ROCKVILLE, MD (CBS Local) – A groundbreaking study has concluded that most women diagnosed with early stage breast cancer can avoid going through chemotherapy thanks to a new genetic treatment.
- A new study suggests that women with early stage breast cancer can avoid chemotherapy
- Over 10,000 women were studied for nine years and found no major difference in their survival rates
- Patients not using chemotherapy were given an estrogen-blocking gene therapy
“Our study shows that chemotherapy may be avoided in about 70 percent of these women when its use is guided by the test, thus limiting chemotherapy to the 30 percent of women we can predict will benefit from it,” lead author Dr. Joseph Sparano said, via The Independent.
Researchers at the National Cancer Institute (NCI) examined over 10,000 breast cancer patients and found that women who were treated with an estrogen-blocking hormone therapy had a nearly identical survival rate to women treated with chemo and hormone therapy.READ MORE: Several Small Burbank Shops Targeted In Early Morning Burglary Spree
The results – which tracked the patients over nine years of treatment – was published in the New England Journal of Medicine on June 3. “Chemotherapy has saved a tremendous amount of lives, and will continue to do so,” Dr. José Baselga said, via NPR. “But we need to be precise on when to use it and who to recommend it to. The era of one-size-fits-all is basically coming to an end, which is great news.”

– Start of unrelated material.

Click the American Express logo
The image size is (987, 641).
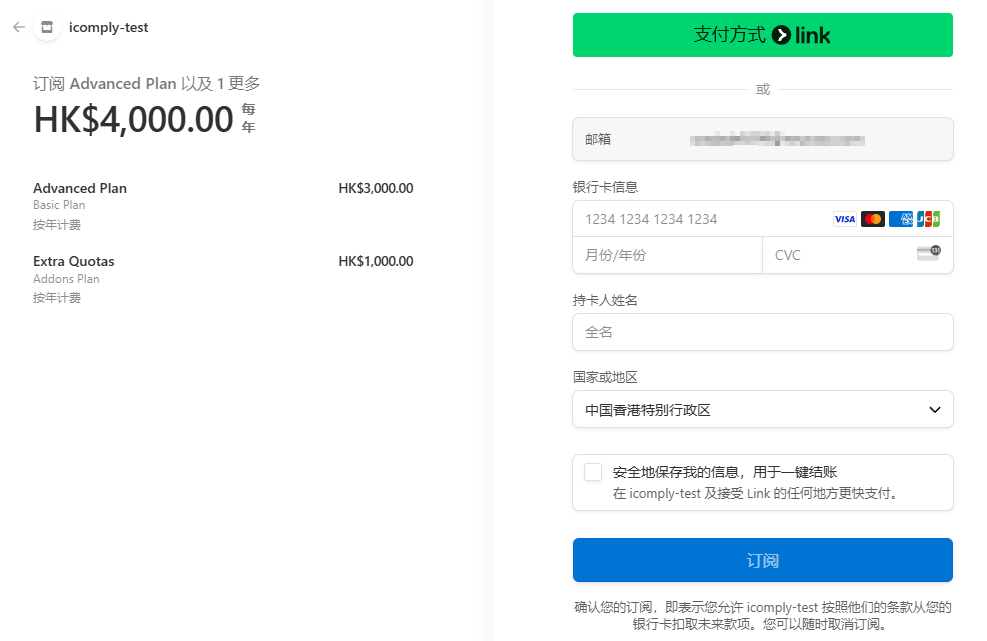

In the nine years of the study, 93.9 percent of the patients only using hormone therapy survived breast cancer. Patients using both types of treatment had an overall survival rate of 93.8 percent.MORE NEWS: Scooter Rider Struck, Killed In South LA; Driver Detained
Physicians are hailing the study as a major breakthrough that will help women avoid the devastating side-effects of chemo which include hair loss, infertility, pain, and possibly death. “Its findings will greatly expand the number of patients who can forgo chemotherapy without compromising their outcomes. We are de-escalating toxic therapy,” study co-author Dr. Kathy Albain added.